Thanks for the info. This definitely appears to be the issue with asynchronous shutdown, which shouldn't happen anymore now that Greg has reverted the patches. I'm looking at this now. The async shutdown makes each device wait on children and consumers to shutdown before shutting down, but it depends on the devices_kset list having those in the correct order. The "fix async shutdown hang" patch fixed a case where suppliers could end up later in this list than their consumers, causing a circular dependence (and a hang that looks like what you are seeing).
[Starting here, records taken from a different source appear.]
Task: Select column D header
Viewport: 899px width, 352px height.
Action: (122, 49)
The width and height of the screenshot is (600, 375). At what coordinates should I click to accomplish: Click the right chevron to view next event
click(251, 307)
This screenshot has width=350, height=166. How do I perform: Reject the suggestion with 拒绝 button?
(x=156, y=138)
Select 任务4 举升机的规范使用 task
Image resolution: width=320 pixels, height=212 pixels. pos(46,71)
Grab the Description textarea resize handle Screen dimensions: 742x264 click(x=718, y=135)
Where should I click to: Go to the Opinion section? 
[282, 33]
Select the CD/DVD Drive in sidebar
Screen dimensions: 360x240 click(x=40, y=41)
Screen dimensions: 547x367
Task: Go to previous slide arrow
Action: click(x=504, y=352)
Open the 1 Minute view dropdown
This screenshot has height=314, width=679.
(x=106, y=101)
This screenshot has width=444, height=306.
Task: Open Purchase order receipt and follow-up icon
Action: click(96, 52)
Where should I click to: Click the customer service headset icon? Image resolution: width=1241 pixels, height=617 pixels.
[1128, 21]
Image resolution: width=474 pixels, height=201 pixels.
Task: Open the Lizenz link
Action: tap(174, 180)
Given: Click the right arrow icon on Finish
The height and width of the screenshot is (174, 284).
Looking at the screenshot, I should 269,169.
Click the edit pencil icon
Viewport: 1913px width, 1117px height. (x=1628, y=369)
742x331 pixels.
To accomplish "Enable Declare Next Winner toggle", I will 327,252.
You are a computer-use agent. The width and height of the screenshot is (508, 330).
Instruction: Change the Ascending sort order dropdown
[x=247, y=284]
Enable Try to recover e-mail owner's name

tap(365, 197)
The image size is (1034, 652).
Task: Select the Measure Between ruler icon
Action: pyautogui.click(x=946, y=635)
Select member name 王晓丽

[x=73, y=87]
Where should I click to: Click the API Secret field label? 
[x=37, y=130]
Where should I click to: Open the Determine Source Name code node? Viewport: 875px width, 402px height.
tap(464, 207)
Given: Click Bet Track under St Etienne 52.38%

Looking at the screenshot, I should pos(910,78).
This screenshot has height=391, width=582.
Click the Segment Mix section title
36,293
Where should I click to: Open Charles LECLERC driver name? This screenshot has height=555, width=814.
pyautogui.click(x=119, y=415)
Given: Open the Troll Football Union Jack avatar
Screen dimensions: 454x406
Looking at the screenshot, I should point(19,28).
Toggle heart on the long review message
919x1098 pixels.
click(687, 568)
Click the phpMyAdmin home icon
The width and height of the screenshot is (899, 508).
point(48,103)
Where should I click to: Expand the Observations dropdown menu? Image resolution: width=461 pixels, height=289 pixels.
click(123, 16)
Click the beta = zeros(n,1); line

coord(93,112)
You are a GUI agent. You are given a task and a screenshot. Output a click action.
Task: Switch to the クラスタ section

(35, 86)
After that, Andrey Skvortsov reported seeing a hang, where it appears that a parent device is later in the devices_kset list than a child device, which I didn't realize could happen... I know how to fix that, but I'm looking at the code more carefully now to try to understand exactly how that could happen before I resubmit a new async shutdown patch.